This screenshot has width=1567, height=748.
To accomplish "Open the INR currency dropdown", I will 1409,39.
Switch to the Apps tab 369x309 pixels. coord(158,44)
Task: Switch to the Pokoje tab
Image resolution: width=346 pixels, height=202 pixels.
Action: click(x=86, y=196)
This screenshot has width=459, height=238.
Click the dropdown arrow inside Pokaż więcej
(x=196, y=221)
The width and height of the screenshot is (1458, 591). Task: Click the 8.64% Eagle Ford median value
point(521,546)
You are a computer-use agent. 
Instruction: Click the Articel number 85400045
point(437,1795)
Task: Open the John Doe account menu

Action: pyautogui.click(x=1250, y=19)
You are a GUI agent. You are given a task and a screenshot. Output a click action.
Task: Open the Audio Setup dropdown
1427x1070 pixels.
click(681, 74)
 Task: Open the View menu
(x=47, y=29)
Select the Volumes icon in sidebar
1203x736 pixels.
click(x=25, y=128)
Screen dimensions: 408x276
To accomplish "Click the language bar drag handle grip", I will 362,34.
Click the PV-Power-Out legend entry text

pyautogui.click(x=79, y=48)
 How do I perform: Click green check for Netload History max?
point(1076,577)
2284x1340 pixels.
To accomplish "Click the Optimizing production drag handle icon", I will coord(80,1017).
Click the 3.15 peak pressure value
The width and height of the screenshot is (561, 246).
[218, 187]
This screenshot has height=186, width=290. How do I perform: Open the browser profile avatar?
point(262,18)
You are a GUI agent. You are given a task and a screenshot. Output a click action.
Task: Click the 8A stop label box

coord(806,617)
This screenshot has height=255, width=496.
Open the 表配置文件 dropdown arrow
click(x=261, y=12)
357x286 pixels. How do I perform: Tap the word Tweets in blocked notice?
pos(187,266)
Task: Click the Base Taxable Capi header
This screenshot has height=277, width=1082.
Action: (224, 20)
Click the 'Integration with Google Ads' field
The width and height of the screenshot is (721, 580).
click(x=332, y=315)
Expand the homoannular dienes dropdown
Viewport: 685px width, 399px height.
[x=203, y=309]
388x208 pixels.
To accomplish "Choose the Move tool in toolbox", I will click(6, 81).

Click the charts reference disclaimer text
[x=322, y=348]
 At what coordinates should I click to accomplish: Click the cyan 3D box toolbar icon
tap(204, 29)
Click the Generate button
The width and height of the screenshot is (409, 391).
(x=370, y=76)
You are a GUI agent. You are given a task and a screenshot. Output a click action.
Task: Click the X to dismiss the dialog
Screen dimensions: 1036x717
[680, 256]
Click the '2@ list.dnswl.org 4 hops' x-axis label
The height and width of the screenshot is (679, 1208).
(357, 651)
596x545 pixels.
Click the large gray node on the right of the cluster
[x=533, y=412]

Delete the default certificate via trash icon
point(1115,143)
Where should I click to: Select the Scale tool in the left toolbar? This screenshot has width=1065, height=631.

──────────────────────────────

THE TASK: Write out every line from the entries where "Switch" appears.

PROBLEM SOLUTION:
Switch to the Apps tab 369x309 pixels. coord(158,44)
Task: Switch to the Pokoje tab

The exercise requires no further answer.